FRANCAVILLA FONTANA - Il «quadro» politico va ricomposto al più presto perché una crisi politico-amministrativa al comune di Francavilla Fontana può scatenare una crisi a cascata su tutto il territorio provinciale, considerando che il sindaco Maurizio Bruno, che ieri ha azzerato la Giunta al Comune, non solo è sindaco del Pd di Francavilla Fontana, uno dei Comuni più grossi della Provincia, ma è anche il presidente della provincia di Brindisi. Azzerare una Giunta può essere un atto di cautela per ricercare nuovi equilibri politici, magari più solidi, ma non per tutti è così; infatti, per Emanuele Modugno, di Rifondazione comunista, dice che «ora non essendoci più assessori c’è un uomo solo al comando: sembrava fosse amore invece era un calesse - dice ironicamente Modugno: insomma un piccolo rimpasto». Invece per «Forza Italia», si tratta «dell’ennesimo grande bluff; ovvero - spiega Mimmo Bungaro, capogruppo consiliare al Comune per Forza Italia - l’ennesima crisi amministrativa, ennesimo rimpasto di Giunta, l’ennesimo cambio di assessori: insomma l’ennesimo fallimento del sindaco Maurizio Bruno.
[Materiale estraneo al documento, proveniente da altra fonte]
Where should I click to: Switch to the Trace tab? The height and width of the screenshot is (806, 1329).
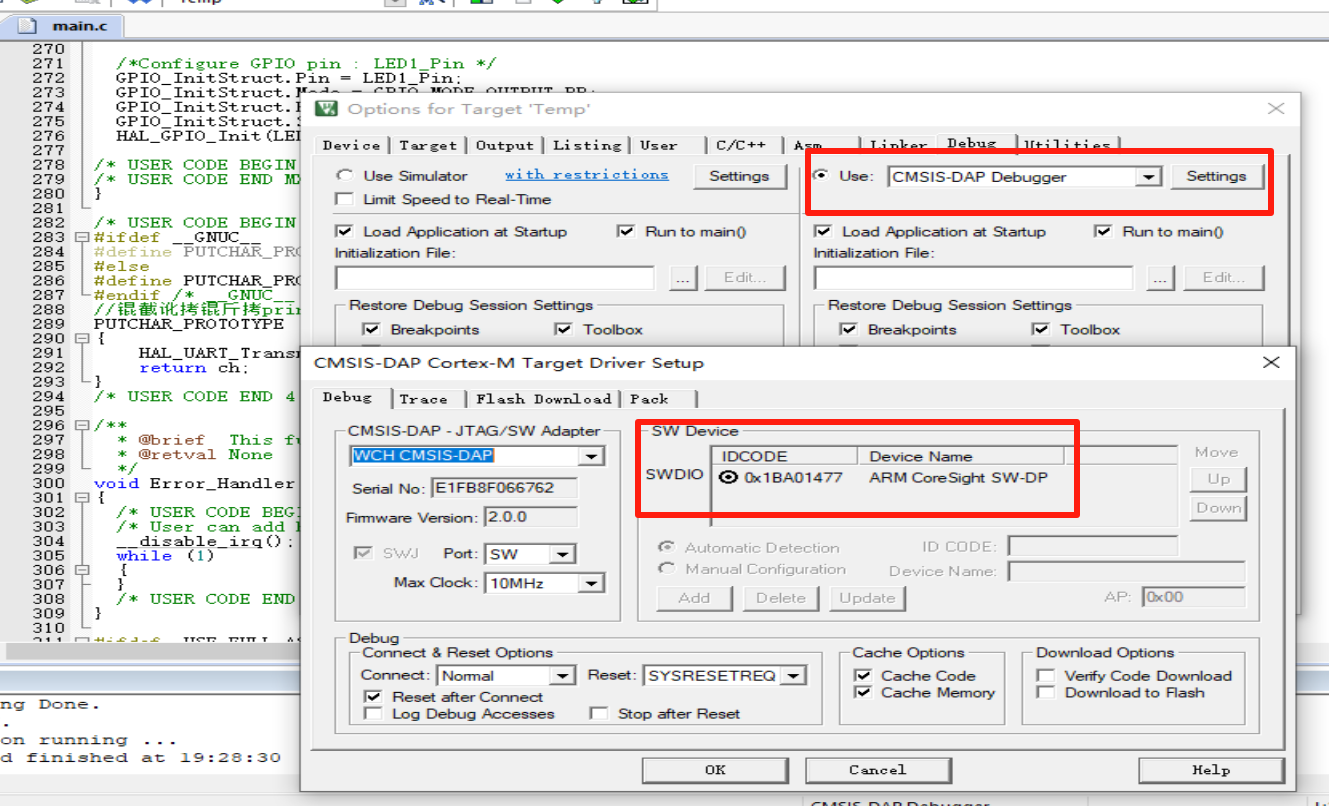(x=423, y=399)
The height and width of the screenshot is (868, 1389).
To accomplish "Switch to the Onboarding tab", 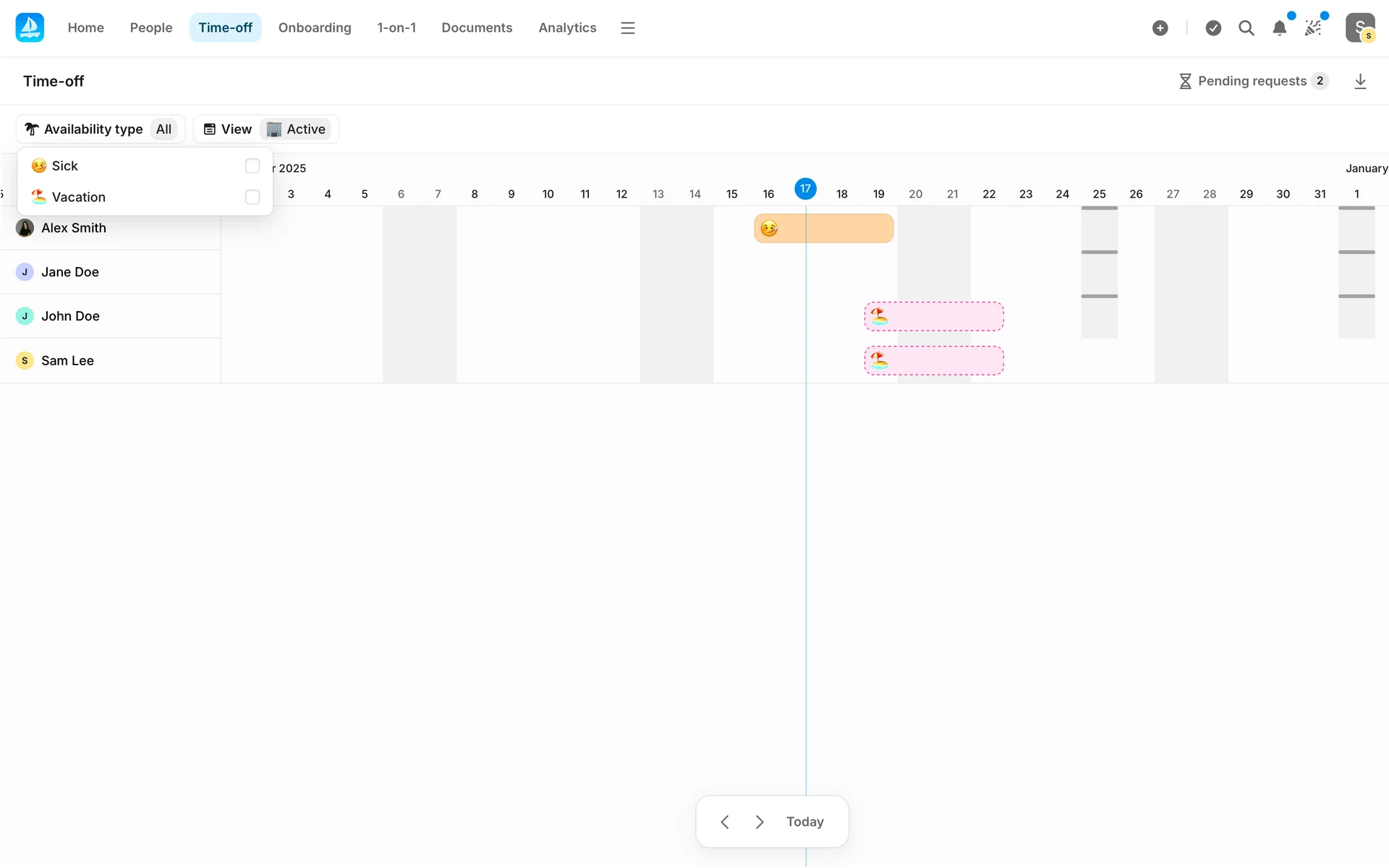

A circa tre anni dal suo insediamento, il sindaco Bruno - aggiunge Bungaro - ha fatto tanti rimpasti che farebbe arrossire un qualsiasi operaio edile, dimenticando che l’obiettivo dovrebbe essere quello di completare, almeno in minima parte, il programma elettorale. Invece il sindaco Bruno - dice sempre Bungaro - continua a vivacchiare snervando i cittadini di Francavilla e, purtroppo, di tutta la provincia di Brindisi con falsi populismi e reticenze di qualunque tipo. La città è stanca e vuole servizi, non risposte o promesse fumose. Bruno non può fare il perseguitato a vita, tentando di mascherare la sua incapacità politico-amministrativa. Per questa ennesima farsa, il sindaco Bruno, decida, quanto prima - conclude ironicamente Mimmo Bungaro - quello che ha in mente di fare senza costruirsi intorno a se la figura del piccolo pulcino calimero».

Dopo la vittoria del sindaco Maurizio Bruno, la maggioranza di centrosinistra ha subito cambiamenti tali da cambiare i suoi «connotati» politici: si era partiti da una maggioranza di «sinistra-centro» progressista e innovativa, all’interno della quale c’erano anche Rifondazione comunista e Sel (Sinistra, ecologia, libertà), oltre naturalmente al Pd e a Noi Ci Siamo, per poi trasformarsi nel corso della sua «vita» politico-amministrativo in maggioranza di centrosinistra, veramente più di centro che di sinistra, con la fuoriuscita di Rifondazione comunista e Sel e successivi rimpasti. Ora si vedrà se dal cilindro” il sindaco Bruno uscirà il coniglio del «tutti a casa» o il coniglio di un nuovo rimpasto con successiva nuova Giunta e maggioranza di governo riequilibrata.